**Exercise details:**
Copy the data below exactly as it appears, line for line.

**Recorded data:**
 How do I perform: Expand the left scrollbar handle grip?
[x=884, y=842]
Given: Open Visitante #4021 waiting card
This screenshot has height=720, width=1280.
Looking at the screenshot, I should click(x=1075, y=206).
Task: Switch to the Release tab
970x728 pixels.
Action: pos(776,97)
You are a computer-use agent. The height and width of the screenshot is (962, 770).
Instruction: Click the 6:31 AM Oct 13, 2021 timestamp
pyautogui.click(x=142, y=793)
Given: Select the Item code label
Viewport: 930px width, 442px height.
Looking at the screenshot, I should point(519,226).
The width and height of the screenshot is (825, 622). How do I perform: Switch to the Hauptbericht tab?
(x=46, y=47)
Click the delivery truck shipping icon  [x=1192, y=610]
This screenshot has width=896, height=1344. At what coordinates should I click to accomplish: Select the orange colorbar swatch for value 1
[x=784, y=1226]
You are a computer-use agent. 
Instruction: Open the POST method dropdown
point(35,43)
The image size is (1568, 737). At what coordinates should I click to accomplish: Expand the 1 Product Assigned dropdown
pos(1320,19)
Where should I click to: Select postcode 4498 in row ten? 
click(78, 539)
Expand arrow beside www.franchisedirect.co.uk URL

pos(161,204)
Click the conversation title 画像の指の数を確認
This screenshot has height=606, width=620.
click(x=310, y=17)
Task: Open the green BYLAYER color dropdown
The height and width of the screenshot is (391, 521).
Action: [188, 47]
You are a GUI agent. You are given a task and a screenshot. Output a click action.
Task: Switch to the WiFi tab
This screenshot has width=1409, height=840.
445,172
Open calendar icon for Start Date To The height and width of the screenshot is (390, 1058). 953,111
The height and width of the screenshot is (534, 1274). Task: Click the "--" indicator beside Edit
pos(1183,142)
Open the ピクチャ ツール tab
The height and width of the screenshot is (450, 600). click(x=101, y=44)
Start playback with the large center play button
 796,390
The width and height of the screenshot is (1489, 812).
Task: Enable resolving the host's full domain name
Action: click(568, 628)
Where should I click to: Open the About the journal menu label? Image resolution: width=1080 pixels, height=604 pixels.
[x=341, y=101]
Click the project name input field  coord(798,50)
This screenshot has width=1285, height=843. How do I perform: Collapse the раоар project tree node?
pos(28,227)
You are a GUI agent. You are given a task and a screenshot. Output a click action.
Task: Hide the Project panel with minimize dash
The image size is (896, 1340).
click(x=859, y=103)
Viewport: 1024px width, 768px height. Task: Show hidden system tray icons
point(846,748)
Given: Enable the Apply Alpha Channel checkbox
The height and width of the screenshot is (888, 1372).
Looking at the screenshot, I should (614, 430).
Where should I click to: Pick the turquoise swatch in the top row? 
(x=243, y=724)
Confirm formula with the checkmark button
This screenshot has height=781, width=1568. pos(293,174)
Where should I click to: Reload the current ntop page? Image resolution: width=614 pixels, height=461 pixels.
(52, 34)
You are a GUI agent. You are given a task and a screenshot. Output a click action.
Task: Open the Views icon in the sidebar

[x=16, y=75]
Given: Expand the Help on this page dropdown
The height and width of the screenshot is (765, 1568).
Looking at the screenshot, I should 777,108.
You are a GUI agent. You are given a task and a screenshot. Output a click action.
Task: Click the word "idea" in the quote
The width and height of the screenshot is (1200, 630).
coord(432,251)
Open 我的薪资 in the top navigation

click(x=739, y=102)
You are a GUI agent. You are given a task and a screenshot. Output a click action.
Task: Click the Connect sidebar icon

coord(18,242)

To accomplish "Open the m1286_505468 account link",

**Finished task:**
 How do I perform: Expand the left scrollbar handle grip?
[x=884, y=842]
Given: Open Visitante #4021 waiting card
This screenshot has height=720, width=1280.
Looking at the screenshot, I should click(x=1075, y=206).
Task: Switch to the Release tab
970x728 pixels.
Action: pos(776,97)
You are a computer-use agent. The height and width of the screenshot is (962, 770).
Instruction: Click the 6:31 AM Oct 13, 2021 timestamp
pyautogui.click(x=142, y=793)
Given: Select the Item code label
Viewport: 930px width, 442px height.
Looking at the screenshot, I should point(519,226).
The width and height of the screenshot is (825, 622). How do I perform: Switch to the Hauptbericht tab?
(x=46, y=47)
Click the delivery truck shipping icon  [x=1192, y=610]
This screenshot has width=896, height=1344. At what coordinates should I click to accomplish: Select the orange colorbar swatch for value 1
[x=784, y=1226]
You are a computer-use agent. 
Instruction: Open the POST method dropdown
point(35,43)
The image size is (1568, 737). At what coordinates should I click to accomplish: Expand the 1 Product Assigned dropdown
pos(1320,19)
Where should I click to: Select postcode 4498 in row ten? 
click(78, 539)
Expand arrow beside www.franchisedirect.co.uk URL

pos(161,204)
Click the conversation title 画像の指の数を確認
This screenshot has height=606, width=620.
click(x=310, y=17)
Task: Open the green BYLAYER color dropdown
The height and width of the screenshot is (391, 521).
Action: [188, 47]
You are a GUI agent. You are given a task and a screenshot. Output a click action.
Task: Switch to the WiFi tab
This screenshot has width=1409, height=840.
445,172
Open calendar icon for Start Date To The height and width of the screenshot is (390, 1058). 953,111
The height and width of the screenshot is (534, 1274). Task: Click the "--" indicator beside Edit
pos(1183,142)
Open the ピクチャ ツール tab
The height and width of the screenshot is (450, 600). click(x=101, y=44)
Start playback with the large center play button
 796,390
The width and height of the screenshot is (1489, 812).
Task: Enable resolving the host's full domain name
Action: click(568, 628)
Where should I click to: Open the About the journal menu label? Image resolution: width=1080 pixels, height=604 pixels.
[x=341, y=101]
Click the project name input field  coord(798,50)
This screenshot has width=1285, height=843. How do I perform: Collapse the раоар project tree node?
pos(28,227)
You are a GUI agent. You are given a task and a screenshot. Output a click action.
Task: Hide the Project panel with minimize dash
The image size is (896, 1340).
click(x=859, y=103)
Viewport: 1024px width, 768px height. Task: Show hidden system tray icons
point(846,748)
Given: Enable the Apply Alpha Channel checkbox
The height and width of the screenshot is (888, 1372).
Looking at the screenshot, I should (614, 430).
Where should I click to: Pick the turquoise swatch in the top row? 
(x=243, y=724)
Confirm formula with the checkmark button
This screenshot has height=781, width=1568. pos(293,174)
Where should I click to: Reload the current ntop page? Image resolution: width=614 pixels, height=461 pixels.
(52, 34)
You are a GUI agent. You are given a task and a screenshot. Output a click action.
Task: Open the Views icon in the sidebar

[x=16, y=75]
Given: Expand the Help on this page dropdown
The height and width of the screenshot is (765, 1568).
Looking at the screenshot, I should 777,108.
You are a GUI agent. You are given a task and a screenshot. Output a click action.
Task: Click the word "idea" in the quote
The width and height of the screenshot is (1200, 630).
coord(432,251)
Open 我的薪资 in the top navigation

click(x=739, y=102)
You are a GUI agent. You are given a task and a screenshot. Output a click action.
Task: Click the Connect sidebar icon

coord(18,242)

To accomplish "Open the m1286_505468 account link",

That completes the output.